Sewing with a Plan requires 11 items. Having done a grey skirt and a yellow jersey I needed to get back to sewing.


Moving on to my second neutral – navy – I decided on a basic pair of trousers. Although I have a few vintage trouser patterns I went back to basics and made a new trouser block.

I dug out Winnie, and got to work. This book costs about £12 – the cost of one modern “Indie” pattern.

It has been a while since I made a trouser block, but it was really easy. If you struggle to get trousers to fit just go for it.

You may remember that I have fairly wide hips and a small waist. I was never able to buy trousers that fitted well over the years.  Making pants to fit was what drove me into dressmaking classes in the 1980s.

I often think making your own patterns is time-consuming, but only took an hour or so (a bit longer to trace off the pattern), and I was able to make a pair of pants that fitted really well. Because I am paranoid about my hips being too big (for most commercial trousers) I measured really loosely around the hip area. Consequently the pattern was a bit too curvy and I had to alter the pattern slightly by shaving an inch or so off the outer leg/hip/thigh area but that is the only alteration I made. You may be able to see that on my pattern (compared to the book diagram) the hips are excessively curved.

Although Aldrich suggests making the trousers wider or narrower in the leg to match current fashions, I left them at the middle position (“alternative leg shaping” on the right of the diagram). This is a little wider than I generally wear, and also a little longer. But I felt ready to try a middle-of-the road classic shape on this occasion.


Four pieces only, and the most simple approach.

I am not keen on waist bands. They either cut in or feel sloppy. As with my grey skirt I left the waist band off. I drafted a couple of facings, but after consideration of bulk issues, I just finished the inside of the waist line with a nice piece of Liberty bias binding, made by my friend Linde Carr. This is such a comfortable finish.

It is always possible to make garments directly from the blocks and get a nice fit. But when I tried these on, in plain navy cotton fabric (with a little elastane in it), they looked so boring I wanted to do something to make them a bit more exciting.

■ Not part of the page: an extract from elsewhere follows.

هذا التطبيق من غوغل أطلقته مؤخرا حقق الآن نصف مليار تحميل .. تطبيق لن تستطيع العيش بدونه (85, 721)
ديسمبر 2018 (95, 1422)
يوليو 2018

Worried that the SWAP this year favours TNT and neutrals and (frankly) dull but wearable capsules, I didn’t want to jazz them up too much. But then I thought they had a nautical look and that maybe a couple of buttons on the front darts would give a bit of interest. I had four nice vintage buttons from the charity shop and I used these.

Nautical trousers
Nautical looks

Bonus knitwear

Thinking neutrals I decided to knit up all my small left over pieces of neutral merino yarns – two beiges, a couple of creams and some grey, and a couple of pastels – lemon and pink. I was inspired by Neapolitan ice-cream. But when I put it on Nick suggested it looked like a rock formation and named it Lyme Regis. This jumper may be part of the SWAP or not. We shall see.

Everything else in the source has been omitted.